Copy out all lines of the material below in which "beside" occurs.

### Study material
········
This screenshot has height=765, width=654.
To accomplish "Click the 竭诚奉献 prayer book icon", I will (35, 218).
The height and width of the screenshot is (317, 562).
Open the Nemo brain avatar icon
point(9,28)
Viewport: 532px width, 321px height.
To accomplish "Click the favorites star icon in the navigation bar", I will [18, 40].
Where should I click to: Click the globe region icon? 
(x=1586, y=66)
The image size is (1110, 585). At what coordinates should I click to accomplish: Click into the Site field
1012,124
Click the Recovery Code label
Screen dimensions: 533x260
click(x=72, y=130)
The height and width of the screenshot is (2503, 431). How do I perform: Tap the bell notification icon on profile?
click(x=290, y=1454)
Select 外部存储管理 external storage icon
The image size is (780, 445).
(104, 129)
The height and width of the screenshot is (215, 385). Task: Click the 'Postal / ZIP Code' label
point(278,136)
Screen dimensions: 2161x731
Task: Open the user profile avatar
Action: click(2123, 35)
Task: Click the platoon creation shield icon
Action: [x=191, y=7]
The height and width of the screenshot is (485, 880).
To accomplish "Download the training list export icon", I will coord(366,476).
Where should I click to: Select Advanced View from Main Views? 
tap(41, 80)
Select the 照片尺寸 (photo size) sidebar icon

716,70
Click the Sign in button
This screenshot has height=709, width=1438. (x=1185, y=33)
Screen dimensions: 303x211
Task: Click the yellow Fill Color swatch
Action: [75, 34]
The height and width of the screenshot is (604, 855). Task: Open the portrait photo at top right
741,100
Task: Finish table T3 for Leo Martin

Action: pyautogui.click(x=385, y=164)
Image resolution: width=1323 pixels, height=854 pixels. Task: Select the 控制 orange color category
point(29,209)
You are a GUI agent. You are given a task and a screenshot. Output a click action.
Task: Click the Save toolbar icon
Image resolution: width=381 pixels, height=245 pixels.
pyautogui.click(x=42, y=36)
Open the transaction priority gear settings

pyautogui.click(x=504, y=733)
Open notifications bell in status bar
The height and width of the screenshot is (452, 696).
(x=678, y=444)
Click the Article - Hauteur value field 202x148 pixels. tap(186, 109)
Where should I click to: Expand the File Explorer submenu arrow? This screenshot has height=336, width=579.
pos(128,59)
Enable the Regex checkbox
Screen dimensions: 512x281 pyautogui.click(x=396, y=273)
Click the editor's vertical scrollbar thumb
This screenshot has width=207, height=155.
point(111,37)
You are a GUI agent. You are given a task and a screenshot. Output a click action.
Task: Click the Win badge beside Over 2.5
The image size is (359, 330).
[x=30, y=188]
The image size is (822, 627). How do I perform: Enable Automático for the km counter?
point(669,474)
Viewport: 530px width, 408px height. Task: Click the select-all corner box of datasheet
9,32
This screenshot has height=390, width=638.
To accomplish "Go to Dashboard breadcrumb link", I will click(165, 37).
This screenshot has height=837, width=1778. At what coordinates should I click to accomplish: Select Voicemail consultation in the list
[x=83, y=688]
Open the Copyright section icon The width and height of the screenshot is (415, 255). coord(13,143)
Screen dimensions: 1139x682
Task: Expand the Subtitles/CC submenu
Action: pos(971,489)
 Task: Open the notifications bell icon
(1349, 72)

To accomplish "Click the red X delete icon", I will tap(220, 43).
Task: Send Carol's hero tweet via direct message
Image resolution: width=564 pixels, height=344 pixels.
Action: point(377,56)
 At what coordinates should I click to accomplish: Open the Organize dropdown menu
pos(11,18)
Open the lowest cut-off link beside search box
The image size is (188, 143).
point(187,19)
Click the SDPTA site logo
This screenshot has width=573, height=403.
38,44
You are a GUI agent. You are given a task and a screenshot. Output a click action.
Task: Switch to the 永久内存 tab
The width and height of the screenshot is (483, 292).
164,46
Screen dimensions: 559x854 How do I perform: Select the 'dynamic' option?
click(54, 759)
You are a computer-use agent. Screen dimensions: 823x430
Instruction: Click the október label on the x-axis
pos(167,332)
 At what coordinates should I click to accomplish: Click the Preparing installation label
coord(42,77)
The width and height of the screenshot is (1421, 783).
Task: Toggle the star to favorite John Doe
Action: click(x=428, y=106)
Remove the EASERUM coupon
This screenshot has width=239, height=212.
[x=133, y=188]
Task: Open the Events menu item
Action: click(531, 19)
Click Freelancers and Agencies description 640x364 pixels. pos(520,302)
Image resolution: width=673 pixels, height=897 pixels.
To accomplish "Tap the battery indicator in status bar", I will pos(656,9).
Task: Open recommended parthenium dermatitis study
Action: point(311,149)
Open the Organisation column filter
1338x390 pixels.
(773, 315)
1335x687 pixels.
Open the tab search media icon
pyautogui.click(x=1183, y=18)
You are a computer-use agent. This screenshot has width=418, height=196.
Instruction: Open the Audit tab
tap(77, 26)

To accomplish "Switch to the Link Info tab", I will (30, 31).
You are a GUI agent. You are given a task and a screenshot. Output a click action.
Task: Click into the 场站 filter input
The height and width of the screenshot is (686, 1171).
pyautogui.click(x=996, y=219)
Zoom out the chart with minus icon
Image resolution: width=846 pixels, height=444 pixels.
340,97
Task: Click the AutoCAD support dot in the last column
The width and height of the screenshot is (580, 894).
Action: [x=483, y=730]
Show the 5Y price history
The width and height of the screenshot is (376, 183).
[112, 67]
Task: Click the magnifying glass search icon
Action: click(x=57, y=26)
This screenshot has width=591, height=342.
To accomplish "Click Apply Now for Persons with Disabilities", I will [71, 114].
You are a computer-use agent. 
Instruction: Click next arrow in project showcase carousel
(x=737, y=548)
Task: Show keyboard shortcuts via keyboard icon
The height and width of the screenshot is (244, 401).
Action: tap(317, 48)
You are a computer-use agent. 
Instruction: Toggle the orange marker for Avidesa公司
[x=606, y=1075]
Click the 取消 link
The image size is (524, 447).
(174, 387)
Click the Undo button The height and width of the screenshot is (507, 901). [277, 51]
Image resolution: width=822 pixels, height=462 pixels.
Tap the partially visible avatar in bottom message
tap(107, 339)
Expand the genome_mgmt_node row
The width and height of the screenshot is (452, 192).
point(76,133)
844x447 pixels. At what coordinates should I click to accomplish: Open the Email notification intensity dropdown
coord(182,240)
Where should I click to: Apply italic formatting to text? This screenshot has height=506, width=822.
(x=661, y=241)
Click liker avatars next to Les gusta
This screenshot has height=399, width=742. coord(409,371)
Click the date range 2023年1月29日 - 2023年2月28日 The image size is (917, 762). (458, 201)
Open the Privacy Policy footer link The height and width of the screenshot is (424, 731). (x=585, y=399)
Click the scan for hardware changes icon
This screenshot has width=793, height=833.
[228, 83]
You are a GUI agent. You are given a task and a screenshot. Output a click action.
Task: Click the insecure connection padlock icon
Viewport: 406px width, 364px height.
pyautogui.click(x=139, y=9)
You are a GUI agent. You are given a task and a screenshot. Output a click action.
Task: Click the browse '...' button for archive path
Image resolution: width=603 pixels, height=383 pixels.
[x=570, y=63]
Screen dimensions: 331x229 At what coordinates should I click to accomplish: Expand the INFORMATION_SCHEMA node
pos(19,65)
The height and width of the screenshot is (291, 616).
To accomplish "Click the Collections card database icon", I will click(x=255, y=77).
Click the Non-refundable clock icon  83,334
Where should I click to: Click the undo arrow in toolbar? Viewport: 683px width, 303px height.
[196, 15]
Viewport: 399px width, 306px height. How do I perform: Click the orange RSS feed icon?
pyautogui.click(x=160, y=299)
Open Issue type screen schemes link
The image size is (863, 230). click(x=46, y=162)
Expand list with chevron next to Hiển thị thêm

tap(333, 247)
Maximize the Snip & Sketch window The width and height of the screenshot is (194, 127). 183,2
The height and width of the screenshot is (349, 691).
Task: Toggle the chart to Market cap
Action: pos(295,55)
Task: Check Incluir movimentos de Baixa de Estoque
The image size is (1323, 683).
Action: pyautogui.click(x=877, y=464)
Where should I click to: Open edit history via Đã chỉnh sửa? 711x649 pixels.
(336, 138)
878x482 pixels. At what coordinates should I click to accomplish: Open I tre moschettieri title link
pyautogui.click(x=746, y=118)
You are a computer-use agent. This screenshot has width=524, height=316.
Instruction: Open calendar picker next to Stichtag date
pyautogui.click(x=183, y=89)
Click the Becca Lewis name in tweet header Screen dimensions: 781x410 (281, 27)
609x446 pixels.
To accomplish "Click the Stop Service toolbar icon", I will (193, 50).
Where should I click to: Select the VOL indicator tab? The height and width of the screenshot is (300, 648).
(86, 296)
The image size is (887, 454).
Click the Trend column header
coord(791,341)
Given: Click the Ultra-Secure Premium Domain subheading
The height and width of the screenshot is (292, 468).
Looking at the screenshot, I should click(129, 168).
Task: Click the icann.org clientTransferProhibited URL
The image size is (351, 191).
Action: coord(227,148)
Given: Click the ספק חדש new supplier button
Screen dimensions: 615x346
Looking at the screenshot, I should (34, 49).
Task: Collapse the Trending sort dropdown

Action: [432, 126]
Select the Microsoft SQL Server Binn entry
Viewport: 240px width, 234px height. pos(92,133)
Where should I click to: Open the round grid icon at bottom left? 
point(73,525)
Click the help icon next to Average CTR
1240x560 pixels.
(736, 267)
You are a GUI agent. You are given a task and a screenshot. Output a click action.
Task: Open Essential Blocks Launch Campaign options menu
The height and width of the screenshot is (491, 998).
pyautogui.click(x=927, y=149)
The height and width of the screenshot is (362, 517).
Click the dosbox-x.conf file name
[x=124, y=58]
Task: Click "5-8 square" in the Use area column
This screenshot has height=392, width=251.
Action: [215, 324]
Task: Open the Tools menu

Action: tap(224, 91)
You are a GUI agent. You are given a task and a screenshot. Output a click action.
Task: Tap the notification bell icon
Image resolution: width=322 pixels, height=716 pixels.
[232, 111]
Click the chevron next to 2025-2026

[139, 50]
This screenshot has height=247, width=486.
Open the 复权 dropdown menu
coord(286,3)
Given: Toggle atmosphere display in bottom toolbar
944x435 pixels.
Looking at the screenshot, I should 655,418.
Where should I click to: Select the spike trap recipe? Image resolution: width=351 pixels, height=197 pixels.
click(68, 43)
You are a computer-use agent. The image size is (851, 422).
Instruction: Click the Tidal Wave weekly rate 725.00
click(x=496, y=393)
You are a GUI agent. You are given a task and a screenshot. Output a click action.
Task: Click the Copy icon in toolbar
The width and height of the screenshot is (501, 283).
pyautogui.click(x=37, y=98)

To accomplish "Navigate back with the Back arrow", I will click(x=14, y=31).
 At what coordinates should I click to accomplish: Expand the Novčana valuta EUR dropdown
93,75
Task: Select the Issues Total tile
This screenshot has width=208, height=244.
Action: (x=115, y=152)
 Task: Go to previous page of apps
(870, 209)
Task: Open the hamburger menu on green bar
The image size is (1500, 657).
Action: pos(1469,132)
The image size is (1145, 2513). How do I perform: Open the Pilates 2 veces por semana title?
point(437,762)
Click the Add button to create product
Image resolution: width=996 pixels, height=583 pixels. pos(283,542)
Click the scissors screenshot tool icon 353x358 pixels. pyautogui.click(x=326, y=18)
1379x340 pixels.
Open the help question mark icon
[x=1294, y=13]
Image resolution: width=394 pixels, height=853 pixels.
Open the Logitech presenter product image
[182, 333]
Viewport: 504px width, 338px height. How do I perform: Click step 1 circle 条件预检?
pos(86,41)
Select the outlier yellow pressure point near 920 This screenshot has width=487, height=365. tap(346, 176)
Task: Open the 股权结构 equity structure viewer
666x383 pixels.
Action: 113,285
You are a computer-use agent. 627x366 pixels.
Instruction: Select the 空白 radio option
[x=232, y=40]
········
### Answer area
Task: Click the Win badge beside Over 2.5
Open the lowest cut-off link beside search box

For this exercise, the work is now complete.